#### [PROBLEM DESCRIPTION]
Print the data that follows exactly, leaving nothing out.

#### [EXTRACTED ENTRIES]
=== Begin Enclosure ===

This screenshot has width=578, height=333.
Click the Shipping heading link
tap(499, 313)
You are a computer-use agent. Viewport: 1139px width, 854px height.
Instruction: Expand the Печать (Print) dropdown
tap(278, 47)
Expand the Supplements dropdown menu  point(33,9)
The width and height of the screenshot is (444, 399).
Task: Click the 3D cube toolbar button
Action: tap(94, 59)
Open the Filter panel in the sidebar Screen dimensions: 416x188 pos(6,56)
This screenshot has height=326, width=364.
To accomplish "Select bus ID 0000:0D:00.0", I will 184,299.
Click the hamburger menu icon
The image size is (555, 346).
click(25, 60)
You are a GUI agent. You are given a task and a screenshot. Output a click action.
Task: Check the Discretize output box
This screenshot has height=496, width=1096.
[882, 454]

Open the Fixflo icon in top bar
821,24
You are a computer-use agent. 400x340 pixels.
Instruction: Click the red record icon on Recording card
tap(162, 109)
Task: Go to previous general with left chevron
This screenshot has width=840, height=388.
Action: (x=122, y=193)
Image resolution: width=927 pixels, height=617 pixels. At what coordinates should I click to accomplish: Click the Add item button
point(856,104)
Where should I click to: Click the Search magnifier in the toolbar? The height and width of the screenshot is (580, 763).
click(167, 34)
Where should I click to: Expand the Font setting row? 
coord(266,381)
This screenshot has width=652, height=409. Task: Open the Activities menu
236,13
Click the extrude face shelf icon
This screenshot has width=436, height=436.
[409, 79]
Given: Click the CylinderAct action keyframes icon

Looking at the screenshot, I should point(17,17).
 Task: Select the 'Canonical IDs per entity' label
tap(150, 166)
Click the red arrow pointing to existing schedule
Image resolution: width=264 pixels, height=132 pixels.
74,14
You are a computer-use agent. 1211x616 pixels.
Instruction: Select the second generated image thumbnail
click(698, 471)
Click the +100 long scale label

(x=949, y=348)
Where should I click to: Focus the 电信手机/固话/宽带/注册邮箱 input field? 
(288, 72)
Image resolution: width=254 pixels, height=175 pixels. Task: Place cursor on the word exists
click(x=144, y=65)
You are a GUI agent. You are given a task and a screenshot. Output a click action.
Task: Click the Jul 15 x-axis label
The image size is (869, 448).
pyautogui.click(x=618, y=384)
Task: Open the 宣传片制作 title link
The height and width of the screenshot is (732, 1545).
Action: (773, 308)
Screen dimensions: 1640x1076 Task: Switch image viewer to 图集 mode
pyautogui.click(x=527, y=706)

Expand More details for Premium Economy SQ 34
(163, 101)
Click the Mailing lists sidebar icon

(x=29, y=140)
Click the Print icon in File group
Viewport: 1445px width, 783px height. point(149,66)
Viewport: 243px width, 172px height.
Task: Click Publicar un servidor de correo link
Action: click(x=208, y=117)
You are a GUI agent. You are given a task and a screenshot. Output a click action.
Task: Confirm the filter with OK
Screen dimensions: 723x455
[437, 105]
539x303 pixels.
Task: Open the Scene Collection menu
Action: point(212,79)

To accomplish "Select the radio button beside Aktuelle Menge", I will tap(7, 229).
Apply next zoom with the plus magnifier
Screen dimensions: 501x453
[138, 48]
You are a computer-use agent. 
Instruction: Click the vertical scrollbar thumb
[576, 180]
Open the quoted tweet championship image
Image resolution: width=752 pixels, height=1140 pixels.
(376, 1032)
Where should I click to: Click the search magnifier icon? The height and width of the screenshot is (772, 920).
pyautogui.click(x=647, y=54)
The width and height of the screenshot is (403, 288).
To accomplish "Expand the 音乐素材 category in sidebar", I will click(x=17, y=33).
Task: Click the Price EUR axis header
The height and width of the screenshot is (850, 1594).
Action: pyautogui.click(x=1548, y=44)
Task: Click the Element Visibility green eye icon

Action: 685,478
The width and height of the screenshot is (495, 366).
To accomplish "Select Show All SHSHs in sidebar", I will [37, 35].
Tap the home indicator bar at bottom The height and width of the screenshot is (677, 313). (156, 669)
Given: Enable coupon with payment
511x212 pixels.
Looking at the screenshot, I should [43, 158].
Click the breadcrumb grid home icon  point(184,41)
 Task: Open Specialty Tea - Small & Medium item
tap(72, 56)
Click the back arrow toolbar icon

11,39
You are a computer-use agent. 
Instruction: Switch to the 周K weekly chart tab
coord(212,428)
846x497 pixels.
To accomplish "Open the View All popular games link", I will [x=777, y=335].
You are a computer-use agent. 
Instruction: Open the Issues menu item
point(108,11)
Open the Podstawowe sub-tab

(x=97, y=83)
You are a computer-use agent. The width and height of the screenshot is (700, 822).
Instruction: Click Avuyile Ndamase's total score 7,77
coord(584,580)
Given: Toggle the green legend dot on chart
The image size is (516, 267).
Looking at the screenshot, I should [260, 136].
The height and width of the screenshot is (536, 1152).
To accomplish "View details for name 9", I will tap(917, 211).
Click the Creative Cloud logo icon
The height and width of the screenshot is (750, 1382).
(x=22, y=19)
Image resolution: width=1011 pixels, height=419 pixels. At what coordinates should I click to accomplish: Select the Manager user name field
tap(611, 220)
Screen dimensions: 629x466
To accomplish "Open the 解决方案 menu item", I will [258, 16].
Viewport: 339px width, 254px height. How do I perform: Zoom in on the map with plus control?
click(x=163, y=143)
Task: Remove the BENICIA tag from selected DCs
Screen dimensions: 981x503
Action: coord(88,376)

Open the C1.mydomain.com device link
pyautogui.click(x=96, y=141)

=== End Enclosure ===

#### [EXERCISE OUTPUT]
This screenshot has width=578, height=333.
Click the Shipping heading link
tap(499, 313)
You are a computer-use agent. Viewport: 1139px width, 854px height.
Instruction: Expand the Печать (Print) dropdown
tap(278, 47)
Expand the Supplements dropdown menu  point(33,9)
The width and height of the screenshot is (444, 399).
Task: Click the 3D cube toolbar button
Action: tap(94, 59)
Open the Filter panel in the sidebar Screen dimensions: 416x188 pos(6,56)
This screenshot has height=326, width=364.
To accomplish "Select bus ID 0000:0D:00.0", I will 184,299.
Click the hamburger menu icon
The image size is (555, 346).
click(25, 60)
You are a GUI agent. You are given a task and a screenshot. Output a click action.
Task: Check the Discretize output box
This screenshot has height=496, width=1096.
[882, 454]

Open the Fixflo icon in top bar
821,24
You are a computer-use agent. 400x340 pixels.
Instruction: Click the red record icon on Recording card
tap(162, 109)
Task: Go to previous general with left chevron
This screenshot has width=840, height=388.
Action: (x=122, y=193)
Image resolution: width=927 pixels, height=617 pixels. At what coordinates should I click to accomplish: Click the Add item button
point(856,104)
Where should I click to: Click the Search magnifier in the toolbar? The height and width of the screenshot is (580, 763).
click(167, 34)
Where should I click to: Expand the Font setting row? 
coord(266,381)
This screenshot has width=652, height=409. Task: Open the Activities menu
236,13
Click the extrude face shelf icon
This screenshot has width=436, height=436.
[409, 79]
Given: Click the CylinderAct action keyframes icon

Looking at the screenshot, I should point(17,17).
 Task: Select the 'Canonical IDs per entity' label
tap(150, 166)
Click the red arrow pointing to existing schedule
Image resolution: width=264 pixels, height=132 pixels.
74,14
You are a computer-use agent. 1211x616 pixels.
Instruction: Select the second generated image thumbnail
click(698, 471)
Click the +100 long scale label

(x=949, y=348)
Where should I click to: Focus the 电信手机/固话/宽带/注册邮箱 input field? 
(288, 72)
Image resolution: width=254 pixels, height=175 pixels. Task: Place cursor on the word exists
click(x=144, y=65)
You are a GUI agent. You are given a task and a screenshot. Output a click action.
Task: Click the Jul 15 x-axis label
The image size is (869, 448).
pyautogui.click(x=618, y=384)
Task: Open the 宣传片制作 title link
The height and width of the screenshot is (732, 1545).
Action: (773, 308)
Screen dimensions: 1640x1076 Task: Switch image viewer to 图集 mode
pyautogui.click(x=527, y=706)

Expand More details for Premium Economy SQ 34
(163, 101)
Click the Mailing lists sidebar icon

(x=29, y=140)
Click the Print icon in File group
Viewport: 1445px width, 783px height. point(149,66)
Viewport: 243px width, 172px height.
Task: Click Publicar un servidor de correo link
Action: click(x=208, y=117)
You are a GUI agent. You are given a task and a screenshot. Output a click action.
Task: Confirm the filter with OK
Screen dimensions: 723x455
[437, 105]
539x303 pixels.
Task: Open the Scene Collection menu
Action: point(212,79)

To accomplish "Select the radio button beside Aktuelle Menge", I will tap(7, 229).
Apply next zoom with the plus magnifier
Screen dimensions: 501x453
[138, 48]
You are a computer-use agent. 
Instruction: Click the vertical scrollbar thumb
[576, 180]
Open the quoted tweet championship image
Image resolution: width=752 pixels, height=1140 pixels.
(376, 1032)
Where should I click to: Click the search magnifier icon? The height and width of the screenshot is (772, 920).
pyautogui.click(x=647, y=54)
The width and height of the screenshot is (403, 288).
To accomplish "Expand the 音乐素材 category in sidebar", I will click(x=17, y=33).
Task: Click the Price EUR axis header
The height and width of the screenshot is (850, 1594).
Action: pyautogui.click(x=1548, y=44)
Task: Click the Element Visibility green eye icon

Action: 685,478
The width and height of the screenshot is (495, 366).
To accomplish "Select Show All SHSHs in sidebar", I will [37, 35].
Tap the home indicator bar at bottom The height and width of the screenshot is (677, 313). (156, 669)
Given: Enable coupon with payment
511x212 pixels.
Looking at the screenshot, I should [43, 158].
Click the breadcrumb grid home icon  point(184,41)
 Task: Open Specialty Tea - Small & Medium item
tap(72, 56)
Click the back arrow toolbar icon

11,39
You are a computer-use agent. 
Instruction: Switch to the 周K weekly chart tab
coord(212,428)
846x497 pixels.
To accomplish "Open the View All popular games link", I will [x=777, y=335].
You are a computer-use agent. 
Instruction: Open the Issues menu item
point(108,11)
Open the Podstawowe sub-tab

(x=97, y=83)
You are a computer-use agent. The width and height of the screenshot is (700, 822).
Instruction: Click Avuyile Ndamase's total score 7,77
coord(584,580)
Given: Toggle the green legend dot on chart
The image size is (516, 267).
Looking at the screenshot, I should [260, 136].
The height and width of the screenshot is (536, 1152).
To accomplish "View details for name 9", I will tap(917, 211).
Click the Creative Cloud logo icon
The height and width of the screenshot is (750, 1382).
(x=22, y=19)
Image resolution: width=1011 pixels, height=419 pixels. At what coordinates should I click to accomplish: Select the Manager user name field
tap(611, 220)
Screen dimensions: 629x466
To accomplish "Open the 解决方案 menu item", I will [258, 16].
Viewport: 339px width, 254px height. How do I perform: Zoom in on the map with plus control?
click(x=163, y=143)
Task: Remove the BENICIA tag from selected DCs
Screen dimensions: 981x503
Action: coord(88,376)

Open the C1.mydomain.com device link
pyautogui.click(x=96, y=141)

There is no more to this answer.